→ Task brief:
Rewrite the lines from the one containing "Point to the date label 10.20 1on1(xx)" up to and including the one containing "This screenshot has width=642, height=361. [314, 149]", putting "tag" wherever "label" appears and keeping everything else the same.

→ Data records:
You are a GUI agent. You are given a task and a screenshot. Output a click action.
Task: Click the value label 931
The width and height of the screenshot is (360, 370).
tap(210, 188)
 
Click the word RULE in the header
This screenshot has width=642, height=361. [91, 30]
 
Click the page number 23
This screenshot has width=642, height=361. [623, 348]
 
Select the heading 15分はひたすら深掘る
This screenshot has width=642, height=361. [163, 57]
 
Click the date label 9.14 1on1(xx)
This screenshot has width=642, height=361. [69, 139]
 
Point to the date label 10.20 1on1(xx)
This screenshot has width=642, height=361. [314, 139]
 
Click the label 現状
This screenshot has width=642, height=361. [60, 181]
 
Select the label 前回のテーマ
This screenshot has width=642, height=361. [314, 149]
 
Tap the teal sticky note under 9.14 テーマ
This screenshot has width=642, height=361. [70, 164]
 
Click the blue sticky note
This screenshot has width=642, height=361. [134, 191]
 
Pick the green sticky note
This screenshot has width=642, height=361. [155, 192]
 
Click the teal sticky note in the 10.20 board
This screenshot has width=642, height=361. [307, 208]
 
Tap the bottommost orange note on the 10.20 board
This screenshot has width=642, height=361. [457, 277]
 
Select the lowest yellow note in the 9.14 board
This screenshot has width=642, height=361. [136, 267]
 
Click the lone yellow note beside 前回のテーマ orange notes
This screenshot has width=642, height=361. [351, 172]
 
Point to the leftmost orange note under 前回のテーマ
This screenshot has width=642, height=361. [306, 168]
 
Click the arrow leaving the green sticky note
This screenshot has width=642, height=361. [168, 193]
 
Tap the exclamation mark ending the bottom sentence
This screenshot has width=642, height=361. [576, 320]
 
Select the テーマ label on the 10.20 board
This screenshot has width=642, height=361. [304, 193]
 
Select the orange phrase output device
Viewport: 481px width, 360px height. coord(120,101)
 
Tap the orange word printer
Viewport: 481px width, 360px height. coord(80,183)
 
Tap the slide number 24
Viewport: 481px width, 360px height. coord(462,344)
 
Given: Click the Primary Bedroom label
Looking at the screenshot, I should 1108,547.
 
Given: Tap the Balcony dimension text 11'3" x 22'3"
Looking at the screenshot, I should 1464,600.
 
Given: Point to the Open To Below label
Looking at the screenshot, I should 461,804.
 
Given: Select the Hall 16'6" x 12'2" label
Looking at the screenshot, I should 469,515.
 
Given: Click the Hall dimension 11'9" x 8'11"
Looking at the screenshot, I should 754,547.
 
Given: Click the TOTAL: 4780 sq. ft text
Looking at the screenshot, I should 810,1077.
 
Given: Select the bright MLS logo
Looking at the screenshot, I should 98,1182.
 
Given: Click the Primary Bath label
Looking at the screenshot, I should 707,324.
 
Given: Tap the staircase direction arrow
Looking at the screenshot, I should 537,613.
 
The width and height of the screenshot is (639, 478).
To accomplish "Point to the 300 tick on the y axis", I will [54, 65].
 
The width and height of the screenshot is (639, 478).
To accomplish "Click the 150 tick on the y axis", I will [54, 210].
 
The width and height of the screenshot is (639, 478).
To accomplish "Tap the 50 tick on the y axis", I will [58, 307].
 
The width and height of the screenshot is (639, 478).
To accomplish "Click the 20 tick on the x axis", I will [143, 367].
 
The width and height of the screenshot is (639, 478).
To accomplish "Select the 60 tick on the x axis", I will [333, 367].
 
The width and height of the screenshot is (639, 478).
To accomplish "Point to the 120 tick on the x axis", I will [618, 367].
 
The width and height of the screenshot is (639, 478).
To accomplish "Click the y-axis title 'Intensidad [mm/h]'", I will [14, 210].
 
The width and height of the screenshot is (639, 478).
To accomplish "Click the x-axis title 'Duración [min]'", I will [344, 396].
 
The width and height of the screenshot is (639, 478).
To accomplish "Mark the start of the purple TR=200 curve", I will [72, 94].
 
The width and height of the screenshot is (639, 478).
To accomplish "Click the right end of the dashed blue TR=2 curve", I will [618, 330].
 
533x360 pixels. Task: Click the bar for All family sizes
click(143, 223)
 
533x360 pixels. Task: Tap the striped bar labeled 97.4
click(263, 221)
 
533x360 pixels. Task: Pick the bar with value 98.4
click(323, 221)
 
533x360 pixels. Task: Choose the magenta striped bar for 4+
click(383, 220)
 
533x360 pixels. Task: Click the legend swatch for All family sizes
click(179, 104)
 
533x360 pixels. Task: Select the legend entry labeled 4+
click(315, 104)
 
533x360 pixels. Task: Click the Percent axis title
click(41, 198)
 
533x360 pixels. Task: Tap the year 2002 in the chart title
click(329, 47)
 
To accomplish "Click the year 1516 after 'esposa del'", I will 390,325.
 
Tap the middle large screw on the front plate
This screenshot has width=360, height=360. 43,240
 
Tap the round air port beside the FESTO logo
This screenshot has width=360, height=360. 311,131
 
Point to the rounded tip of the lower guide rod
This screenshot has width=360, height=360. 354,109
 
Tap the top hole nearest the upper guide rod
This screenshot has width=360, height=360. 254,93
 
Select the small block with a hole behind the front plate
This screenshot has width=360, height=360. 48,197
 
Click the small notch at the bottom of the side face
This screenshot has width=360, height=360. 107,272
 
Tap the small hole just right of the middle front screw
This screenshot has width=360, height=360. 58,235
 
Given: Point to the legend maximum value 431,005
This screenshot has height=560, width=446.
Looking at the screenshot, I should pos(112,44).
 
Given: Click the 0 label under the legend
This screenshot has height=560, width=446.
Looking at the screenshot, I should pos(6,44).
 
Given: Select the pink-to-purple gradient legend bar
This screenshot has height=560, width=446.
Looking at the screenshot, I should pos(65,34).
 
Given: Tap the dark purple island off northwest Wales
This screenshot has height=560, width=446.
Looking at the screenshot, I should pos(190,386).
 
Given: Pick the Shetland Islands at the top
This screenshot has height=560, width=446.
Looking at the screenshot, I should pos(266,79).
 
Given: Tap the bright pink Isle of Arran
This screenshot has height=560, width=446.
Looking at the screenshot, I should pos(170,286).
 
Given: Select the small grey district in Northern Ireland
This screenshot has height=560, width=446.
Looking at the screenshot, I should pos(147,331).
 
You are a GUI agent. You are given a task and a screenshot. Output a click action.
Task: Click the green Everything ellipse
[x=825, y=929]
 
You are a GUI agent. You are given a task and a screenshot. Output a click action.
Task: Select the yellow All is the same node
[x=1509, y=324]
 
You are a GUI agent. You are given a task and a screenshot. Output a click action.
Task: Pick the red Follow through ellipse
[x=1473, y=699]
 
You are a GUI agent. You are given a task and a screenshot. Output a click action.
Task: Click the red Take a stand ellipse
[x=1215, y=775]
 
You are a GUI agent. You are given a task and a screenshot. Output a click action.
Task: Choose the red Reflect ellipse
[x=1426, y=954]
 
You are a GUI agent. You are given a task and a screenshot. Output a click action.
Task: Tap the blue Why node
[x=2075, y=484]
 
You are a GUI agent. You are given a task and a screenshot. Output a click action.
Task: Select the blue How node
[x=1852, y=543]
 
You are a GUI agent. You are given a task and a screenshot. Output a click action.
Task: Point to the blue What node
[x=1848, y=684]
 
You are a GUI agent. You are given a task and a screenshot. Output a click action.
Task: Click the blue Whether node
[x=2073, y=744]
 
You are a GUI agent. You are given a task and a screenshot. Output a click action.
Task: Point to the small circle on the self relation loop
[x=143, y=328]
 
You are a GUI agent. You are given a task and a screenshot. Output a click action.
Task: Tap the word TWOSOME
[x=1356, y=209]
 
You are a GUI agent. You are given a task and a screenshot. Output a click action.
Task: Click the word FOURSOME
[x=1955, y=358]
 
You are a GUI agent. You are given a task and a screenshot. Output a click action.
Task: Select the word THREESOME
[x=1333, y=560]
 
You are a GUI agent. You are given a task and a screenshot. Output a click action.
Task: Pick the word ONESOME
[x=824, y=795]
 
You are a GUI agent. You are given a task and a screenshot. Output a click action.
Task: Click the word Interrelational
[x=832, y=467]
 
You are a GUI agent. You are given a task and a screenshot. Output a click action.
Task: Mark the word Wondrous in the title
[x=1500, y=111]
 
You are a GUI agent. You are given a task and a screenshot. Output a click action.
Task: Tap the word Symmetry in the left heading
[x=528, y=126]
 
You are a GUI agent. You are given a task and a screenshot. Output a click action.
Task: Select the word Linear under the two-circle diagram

→ Final result:
Point to the date tag 10.20 1on1(xx)
This screenshot has width=642, height=361. [314, 139]
 
Click the tag 現状
This screenshot has width=642, height=361. [60, 181]
 
Select the tag 前回のテーマ
This screenshot has width=642, height=361. [314, 149]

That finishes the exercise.